News Release

FamilySearch to Participate in 1950 US Census Community Project 

Online volunteers to make historic records searchable online

FamilySearch International today announced its participation in the 1950 U.S. Census Community Project. The announcement is being described as the next major milestone in family history. The U.S. Census Bureau collections are some of the most popular online databases used by millions of people for family history research. 

FamilySearch, sponsored by The Church of Jesus Christ of Latter-day Saints, is inviting online volunteers to assist in making the 1950 census easier for everyone to search and discover their family connections. The project is also receiving additional support from Ancestry.com and other organizations. Ancestry will use state-of-the-art handwriting recognition technology to scan the census images and make a functioning searchable index.

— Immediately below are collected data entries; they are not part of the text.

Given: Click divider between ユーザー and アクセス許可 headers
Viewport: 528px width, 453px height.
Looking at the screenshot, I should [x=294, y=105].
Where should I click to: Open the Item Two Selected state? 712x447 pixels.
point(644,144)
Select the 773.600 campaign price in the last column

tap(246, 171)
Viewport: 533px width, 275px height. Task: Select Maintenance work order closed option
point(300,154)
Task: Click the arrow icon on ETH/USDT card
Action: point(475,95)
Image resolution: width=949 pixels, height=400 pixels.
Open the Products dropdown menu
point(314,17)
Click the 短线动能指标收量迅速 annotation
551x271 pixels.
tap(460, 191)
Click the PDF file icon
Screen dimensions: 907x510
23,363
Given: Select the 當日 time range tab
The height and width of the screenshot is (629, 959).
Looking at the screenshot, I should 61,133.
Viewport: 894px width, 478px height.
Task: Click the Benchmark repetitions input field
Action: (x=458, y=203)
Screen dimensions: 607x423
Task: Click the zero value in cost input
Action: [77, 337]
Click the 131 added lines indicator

On April 1, 2022, the National Archives and Records Administration (NARA) of the United States will make digital images of the 1950 census available to the world. Protected by law for 72 years, this long-awaited census will be the most comprehensive record set available of those living in that historic era in the U.S. Most people in the U.S. today can remember an ancestor who can be found in the 1950 census.

This unique crowdsourcing project, the largest census undertaking to date, will make the 150 million records of the individuals found on the census’s tens of thousands of digital images searchable online. Starting with a computer-generated index provided by Ancestry, volunteers can help ensure the index is complete and accurate by reviewing and improving what has been done through automation.

1950 US Census

The 1950 census includes the records of 40,000,000 people born during this era of baby boomers. Information includes name, age, gender, race, education and place of birth. The census also posed more detailed questions that will cast a refreshing light on the preceding decade—which included World War II and the return of U.S. troops.

Enthusiasm and interest in the 1950 census have been building steadily since the release of the 1940 census in 2012. It also ushered in the civil rights movement, rock ’n’ roll, suburban living and a wave of innovations.

Although the 1950 census is notably larger than the 1940 census, thanks to advancements in technology, the anticipated help of online volunteers and community support, the project is expected to be completed in a few months following NARA’s census release.